DATASET EXTRACT »
[start]

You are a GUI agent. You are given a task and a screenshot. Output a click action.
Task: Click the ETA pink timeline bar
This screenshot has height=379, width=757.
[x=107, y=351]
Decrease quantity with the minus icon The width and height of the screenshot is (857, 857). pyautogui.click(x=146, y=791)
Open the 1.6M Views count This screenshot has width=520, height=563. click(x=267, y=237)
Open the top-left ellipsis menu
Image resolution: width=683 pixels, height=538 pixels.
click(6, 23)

[end]

OBJECTIVE » Reproduce every one of the records above word for word, keeping each line as it stands.

EXERCISE OUTPUT »
You are a GUI agent. You are given a task and a screenshot. Output a click action.
Task: Click the ETA pink timeline bar
This screenshot has height=379, width=757.
[x=107, y=351]
Decrease quantity with the minus icon The width and height of the screenshot is (857, 857). pyautogui.click(x=146, y=791)
Open the 1.6M Views count This screenshot has width=520, height=563. click(x=267, y=237)
Open the top-left ellipsis menu
Image resolution: width=683 pixels, height=538 pixels.
click(6, 23)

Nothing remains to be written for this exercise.